The "additional options" for the OpenVPN server on WAN1 are:
push "route 192.168.1.0 255.255.255.0";
route 192.168.2.0 255.255.255.0;and the corresponding "client specific options" for the connecting site is:
iroute 192.168.2.0 255.255.255.0;
Similarly, the "additional options" for the OpenVPN server on WAN2 are:
push "route 172.16.1.0 255.255.255.0";
route 172.16.2.0 255.255.255.0;and the corresponding "client specific options" for the connecting site is:
iroute 172.16.2.0 255.255.255.0;
For testing purposes, all traffic on all interfaces have a single rule which allows everything (see attchement).
The problem:
The OpenVPN clients from Site 2 connect to the OpenVPN server at Site 1 without issue.
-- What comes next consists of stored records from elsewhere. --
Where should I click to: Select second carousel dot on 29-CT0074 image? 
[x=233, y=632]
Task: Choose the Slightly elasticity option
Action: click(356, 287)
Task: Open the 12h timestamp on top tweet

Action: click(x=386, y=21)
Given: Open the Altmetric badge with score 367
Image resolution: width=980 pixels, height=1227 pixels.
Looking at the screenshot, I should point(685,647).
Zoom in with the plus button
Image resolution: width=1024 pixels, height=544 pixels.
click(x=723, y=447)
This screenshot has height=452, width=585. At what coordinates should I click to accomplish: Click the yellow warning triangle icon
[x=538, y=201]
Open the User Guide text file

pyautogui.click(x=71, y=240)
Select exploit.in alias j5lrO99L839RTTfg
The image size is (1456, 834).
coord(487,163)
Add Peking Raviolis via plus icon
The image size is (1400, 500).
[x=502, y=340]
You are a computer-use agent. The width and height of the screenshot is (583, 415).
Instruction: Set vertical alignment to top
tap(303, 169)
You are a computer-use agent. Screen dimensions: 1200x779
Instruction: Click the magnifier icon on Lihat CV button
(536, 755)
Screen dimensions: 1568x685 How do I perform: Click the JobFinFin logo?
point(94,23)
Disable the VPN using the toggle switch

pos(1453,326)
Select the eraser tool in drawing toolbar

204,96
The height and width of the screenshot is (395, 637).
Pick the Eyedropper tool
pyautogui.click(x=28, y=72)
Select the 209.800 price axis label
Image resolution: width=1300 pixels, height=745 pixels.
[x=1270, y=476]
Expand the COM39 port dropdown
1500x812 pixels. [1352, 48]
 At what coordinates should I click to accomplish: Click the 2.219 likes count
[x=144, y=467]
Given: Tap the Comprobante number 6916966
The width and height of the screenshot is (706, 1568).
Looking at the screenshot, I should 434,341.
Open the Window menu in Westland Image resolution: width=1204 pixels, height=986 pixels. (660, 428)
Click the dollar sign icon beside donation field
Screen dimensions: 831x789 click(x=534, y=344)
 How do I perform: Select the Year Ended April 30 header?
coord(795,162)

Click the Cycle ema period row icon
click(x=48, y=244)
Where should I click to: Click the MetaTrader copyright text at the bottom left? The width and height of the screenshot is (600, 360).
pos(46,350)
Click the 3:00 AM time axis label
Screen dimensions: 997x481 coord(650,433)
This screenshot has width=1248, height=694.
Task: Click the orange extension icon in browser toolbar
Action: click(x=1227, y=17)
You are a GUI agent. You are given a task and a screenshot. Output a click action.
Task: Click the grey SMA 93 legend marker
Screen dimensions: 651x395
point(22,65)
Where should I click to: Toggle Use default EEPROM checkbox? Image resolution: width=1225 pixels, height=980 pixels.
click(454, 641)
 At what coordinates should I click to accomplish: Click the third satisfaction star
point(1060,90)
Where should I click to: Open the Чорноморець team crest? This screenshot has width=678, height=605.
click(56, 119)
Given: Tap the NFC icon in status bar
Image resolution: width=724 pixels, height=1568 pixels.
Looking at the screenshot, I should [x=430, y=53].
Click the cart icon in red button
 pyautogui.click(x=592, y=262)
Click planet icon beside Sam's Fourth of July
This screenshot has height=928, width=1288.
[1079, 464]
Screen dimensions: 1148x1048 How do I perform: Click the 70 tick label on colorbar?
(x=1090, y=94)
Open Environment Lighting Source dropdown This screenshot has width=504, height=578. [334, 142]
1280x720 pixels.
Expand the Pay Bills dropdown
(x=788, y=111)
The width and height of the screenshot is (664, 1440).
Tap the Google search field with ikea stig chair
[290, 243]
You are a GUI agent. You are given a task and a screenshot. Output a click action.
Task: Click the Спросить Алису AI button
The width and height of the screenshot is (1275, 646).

Machines on Site 2/VLAN1 can communicate with machines on Site 1/VLAN1 and vice versa. Similarly, machines on Site 2/VLAN2 can communicate with machines on Site 1/VLAN2 and vice versa. However, machines from Site 2/VLAN1 cannot communicate with machines on Site 1/VLAN2 and machines from Site 2/VLAN2 cannot communicate with machines on Site 1/VLAN1. (I hope that wasn't too confusing.)
If I SSH into each of the pfSense machines, I can access all four VLANs. Additionally, the routing tables on both pfSense machines look to be correct.
I can get all four VLANs talking to each other by duplicating the routes pushed by each OpenVPN server. So, the OpenVPN server on both WAN1 and WAN2 would have the "additional options" of:
push "route 192.168.1.0 255.255.255.0";
route 192.168.2.0 255.255.255.0;
push "route 172.16.1.0 255.255.255.0";
route 172.16.2.0 255.255.255.0;The problem with this is traffic originating from Site 2/VLAN1 destined for Site 1/VLAN2 might travel along the tunnel bound to Site 1's WAN1 and not Site 1's WAN2 as it should. This will depend up which tunnel from Site 2 was connected first to Site 1 (and therefore, take precedence).
VLAN2 at both locations is used for VoIP while VLAN1 is used for data, so I don't want data traffic accidentally leaking into the VoIP tunnel. At the same time, people at both locations will need to access their phones (located on VLAN2) from their computers (located on VLAN1) to configure certain features.
Can anyone see why the above is not working correctly, and if so, point out what I'm missing? I know the above is somewhat confusing, so if any clarification is needed, please let me know.
![Allow Rule.png](/public/imported_attachments/1/Allow Rule.png)
![Allow Rule.png_thumb](/public/imported_attachments/1/Allow Rule.png_thumb)